Весь остаток дня Тони много думал об Эвелин, переживая настроение какой-то обособленной нежности. Оглядываясь назад — быть может, с оттенком обычной тенденции идеализировать людей и переживания времен юности, — он считал, что Эвелин обладала таинственными свойствами прелести, которые принуждена была скрывать от мира. Своим прикосновением она была способна сообщать — как трудно находить нужные слова! — напряженную физическую жизнь, которая была настолько утонченнее обычной жизни, что ее следовало бы назвать «божественной». От прикосновения Эвелин слабое пламя его жизни вспыхнуло ярким светом, как это бывает с пламенем, когда его из обычной атмосферы переносят в кислород. И это было тем переживанием, которое вместе с другими помогло Тони установить для себя образец того, чего он желал от жизни. Тони было интересно узнать, развилось ли это свойство в Эвелин до полной зрелости, или же оно затоптано, поскольку общество старается затоптать его у всех молодых. Довольно мрачно подумал Тони о своей упрямой, все время проигрываемой борьбе, которую он принужден был вести годами, так что лучшая часть его жизни была истрачена на то, чтобы вернуться туда же, где он был в двадцать лет, и притом с какими ранами!

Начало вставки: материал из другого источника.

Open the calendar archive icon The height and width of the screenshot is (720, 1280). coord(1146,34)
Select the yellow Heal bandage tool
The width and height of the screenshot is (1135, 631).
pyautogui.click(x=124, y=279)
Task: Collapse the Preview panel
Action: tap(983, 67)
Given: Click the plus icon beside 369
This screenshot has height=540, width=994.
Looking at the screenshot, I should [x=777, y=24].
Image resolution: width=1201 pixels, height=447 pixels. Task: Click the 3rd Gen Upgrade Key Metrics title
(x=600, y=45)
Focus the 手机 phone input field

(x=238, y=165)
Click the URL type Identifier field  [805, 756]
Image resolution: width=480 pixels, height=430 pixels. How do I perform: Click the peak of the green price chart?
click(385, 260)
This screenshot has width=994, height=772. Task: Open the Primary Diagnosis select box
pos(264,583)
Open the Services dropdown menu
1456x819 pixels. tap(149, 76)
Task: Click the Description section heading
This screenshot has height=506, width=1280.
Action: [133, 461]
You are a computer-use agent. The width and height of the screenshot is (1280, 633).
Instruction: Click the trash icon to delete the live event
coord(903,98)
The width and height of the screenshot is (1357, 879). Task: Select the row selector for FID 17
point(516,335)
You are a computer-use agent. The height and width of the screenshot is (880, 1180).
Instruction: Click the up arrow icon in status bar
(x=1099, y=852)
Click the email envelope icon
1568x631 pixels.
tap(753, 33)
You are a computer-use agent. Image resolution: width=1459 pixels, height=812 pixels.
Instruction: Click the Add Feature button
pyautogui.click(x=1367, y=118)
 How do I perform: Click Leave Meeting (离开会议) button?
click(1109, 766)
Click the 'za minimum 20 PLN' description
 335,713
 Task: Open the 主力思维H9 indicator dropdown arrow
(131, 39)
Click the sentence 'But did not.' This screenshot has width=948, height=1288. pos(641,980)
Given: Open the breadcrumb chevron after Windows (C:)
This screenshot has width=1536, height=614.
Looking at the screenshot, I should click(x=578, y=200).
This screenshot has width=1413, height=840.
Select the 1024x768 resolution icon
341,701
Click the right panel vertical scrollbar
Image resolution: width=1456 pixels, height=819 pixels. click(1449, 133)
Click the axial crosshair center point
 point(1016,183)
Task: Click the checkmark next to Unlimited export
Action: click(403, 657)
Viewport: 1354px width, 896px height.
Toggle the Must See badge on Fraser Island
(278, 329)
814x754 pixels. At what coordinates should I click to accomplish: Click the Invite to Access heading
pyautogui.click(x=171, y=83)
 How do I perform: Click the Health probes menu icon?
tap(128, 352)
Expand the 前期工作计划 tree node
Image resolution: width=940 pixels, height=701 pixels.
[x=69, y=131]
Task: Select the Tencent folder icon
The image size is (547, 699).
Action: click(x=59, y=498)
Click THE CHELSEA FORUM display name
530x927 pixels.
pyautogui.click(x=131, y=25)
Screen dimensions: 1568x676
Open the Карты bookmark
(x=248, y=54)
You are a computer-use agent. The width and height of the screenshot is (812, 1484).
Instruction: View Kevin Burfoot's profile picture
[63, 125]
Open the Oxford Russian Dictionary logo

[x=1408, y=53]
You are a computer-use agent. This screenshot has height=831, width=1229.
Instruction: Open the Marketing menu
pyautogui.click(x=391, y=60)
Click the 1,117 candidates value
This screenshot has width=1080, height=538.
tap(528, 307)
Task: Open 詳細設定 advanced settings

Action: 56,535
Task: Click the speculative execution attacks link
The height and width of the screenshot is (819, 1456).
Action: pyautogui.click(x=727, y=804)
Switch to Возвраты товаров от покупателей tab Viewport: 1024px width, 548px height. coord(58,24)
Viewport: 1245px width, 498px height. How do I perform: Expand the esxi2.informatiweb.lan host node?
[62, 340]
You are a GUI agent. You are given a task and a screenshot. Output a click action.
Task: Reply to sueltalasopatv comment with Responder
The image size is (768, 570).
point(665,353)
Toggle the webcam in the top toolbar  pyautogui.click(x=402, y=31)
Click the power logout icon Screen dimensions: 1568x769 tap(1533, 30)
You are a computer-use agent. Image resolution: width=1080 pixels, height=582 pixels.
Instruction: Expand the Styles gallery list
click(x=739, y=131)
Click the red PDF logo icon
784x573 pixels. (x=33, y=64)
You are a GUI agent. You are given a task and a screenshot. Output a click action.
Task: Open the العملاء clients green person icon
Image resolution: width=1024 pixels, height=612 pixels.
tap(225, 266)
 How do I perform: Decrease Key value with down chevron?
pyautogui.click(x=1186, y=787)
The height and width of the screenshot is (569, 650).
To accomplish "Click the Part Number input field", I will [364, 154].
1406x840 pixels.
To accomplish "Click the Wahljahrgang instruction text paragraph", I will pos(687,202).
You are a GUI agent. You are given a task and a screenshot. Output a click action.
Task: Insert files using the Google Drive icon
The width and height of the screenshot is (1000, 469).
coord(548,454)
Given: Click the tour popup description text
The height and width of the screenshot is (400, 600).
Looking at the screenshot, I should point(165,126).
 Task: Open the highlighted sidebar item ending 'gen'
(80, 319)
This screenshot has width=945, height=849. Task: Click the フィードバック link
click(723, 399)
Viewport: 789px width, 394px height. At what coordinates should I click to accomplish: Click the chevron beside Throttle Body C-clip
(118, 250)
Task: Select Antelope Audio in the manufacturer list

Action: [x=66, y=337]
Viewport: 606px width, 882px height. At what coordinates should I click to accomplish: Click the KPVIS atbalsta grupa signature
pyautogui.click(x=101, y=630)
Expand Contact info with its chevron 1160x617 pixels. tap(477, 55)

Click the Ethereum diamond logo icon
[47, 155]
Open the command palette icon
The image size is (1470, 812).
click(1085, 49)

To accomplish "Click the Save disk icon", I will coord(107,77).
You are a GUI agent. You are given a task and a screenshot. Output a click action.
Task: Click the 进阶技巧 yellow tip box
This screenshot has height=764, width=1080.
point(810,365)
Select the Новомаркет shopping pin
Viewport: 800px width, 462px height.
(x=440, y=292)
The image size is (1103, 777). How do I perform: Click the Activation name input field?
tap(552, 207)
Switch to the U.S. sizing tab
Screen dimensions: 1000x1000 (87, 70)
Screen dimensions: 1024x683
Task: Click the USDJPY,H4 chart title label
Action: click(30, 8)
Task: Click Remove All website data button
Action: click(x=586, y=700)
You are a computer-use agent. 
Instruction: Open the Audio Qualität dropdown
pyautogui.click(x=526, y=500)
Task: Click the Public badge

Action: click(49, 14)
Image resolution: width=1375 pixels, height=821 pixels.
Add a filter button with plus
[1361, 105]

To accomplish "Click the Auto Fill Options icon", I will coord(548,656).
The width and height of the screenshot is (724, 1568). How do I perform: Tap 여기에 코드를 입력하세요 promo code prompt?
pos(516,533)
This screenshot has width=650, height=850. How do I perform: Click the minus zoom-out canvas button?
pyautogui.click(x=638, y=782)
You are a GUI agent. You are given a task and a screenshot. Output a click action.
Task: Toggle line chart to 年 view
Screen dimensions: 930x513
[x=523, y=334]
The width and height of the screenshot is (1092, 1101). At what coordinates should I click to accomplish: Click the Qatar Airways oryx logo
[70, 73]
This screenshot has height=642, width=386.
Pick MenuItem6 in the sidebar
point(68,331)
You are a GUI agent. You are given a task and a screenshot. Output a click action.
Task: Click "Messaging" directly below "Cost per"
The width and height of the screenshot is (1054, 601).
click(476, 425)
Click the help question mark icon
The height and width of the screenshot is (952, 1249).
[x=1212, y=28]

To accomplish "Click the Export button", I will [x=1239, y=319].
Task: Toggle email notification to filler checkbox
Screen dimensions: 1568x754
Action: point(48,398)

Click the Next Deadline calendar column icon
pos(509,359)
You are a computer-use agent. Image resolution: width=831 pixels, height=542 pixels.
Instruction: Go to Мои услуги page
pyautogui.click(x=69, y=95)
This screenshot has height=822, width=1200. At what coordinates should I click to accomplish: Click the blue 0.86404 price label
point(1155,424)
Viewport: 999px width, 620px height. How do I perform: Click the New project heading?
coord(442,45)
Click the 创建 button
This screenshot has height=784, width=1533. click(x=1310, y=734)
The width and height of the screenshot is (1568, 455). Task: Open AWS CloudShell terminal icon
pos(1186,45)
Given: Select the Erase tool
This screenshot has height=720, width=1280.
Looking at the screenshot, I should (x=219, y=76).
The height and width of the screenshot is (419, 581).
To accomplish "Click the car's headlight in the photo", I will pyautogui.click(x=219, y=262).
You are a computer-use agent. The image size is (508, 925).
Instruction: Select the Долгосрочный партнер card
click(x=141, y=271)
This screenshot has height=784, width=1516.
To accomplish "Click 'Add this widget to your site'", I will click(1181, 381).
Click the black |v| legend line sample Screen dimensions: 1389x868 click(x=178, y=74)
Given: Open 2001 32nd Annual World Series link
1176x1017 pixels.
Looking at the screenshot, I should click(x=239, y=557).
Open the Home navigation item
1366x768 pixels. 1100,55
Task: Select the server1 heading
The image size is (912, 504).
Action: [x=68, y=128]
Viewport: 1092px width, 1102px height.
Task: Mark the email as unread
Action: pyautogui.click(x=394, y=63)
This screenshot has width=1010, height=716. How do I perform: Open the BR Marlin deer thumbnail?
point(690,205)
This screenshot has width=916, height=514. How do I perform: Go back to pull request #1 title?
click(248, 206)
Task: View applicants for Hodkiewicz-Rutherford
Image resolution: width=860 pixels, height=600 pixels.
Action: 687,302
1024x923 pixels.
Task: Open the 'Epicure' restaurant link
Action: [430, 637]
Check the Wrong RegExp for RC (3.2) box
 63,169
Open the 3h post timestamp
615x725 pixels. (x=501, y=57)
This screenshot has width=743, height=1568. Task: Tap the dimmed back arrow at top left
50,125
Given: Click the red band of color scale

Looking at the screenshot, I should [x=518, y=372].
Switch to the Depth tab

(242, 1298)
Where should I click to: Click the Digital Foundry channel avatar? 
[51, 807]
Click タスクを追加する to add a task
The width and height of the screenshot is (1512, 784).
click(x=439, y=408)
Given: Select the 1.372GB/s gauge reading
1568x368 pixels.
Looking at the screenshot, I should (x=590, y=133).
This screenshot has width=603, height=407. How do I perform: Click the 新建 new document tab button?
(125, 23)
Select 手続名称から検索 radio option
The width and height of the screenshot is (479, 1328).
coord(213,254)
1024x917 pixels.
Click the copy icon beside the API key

Чем больше он думал об Эвелин, тем глубже убеждался в том, что было бы чрезвычайно ошибочным, было бы какой-то профанацией пытаться восстановить их близость времен Вайнхауза. Неполная в одном смысле, она была полной как переживание. Не оставалось ничего не выполненного. Не было ощущения, что он сбит с толку и ограблен, как это было бы… Теперь он очень сожалел, что согласился повидаться с Эвелин. И был уже почти готов позвонить в отель и сказать, что он не может прийти. Но это было бы слишком грубо. Тони утешил себя мыслью, что они спокойно поговорят за обедом, понимая друг друга без необходимости прямых высказываний, и что Эвелин увидит, как что-то от ее свойства всегда продолжало жить в нем. Если она сохранила что-нибудь от этого свойства, она поймет, что почтительная нежность гораздо более драгоценна, чем любые грубые попытки ухаживания, которые непременно приведут к позорной неудаче. А если нет…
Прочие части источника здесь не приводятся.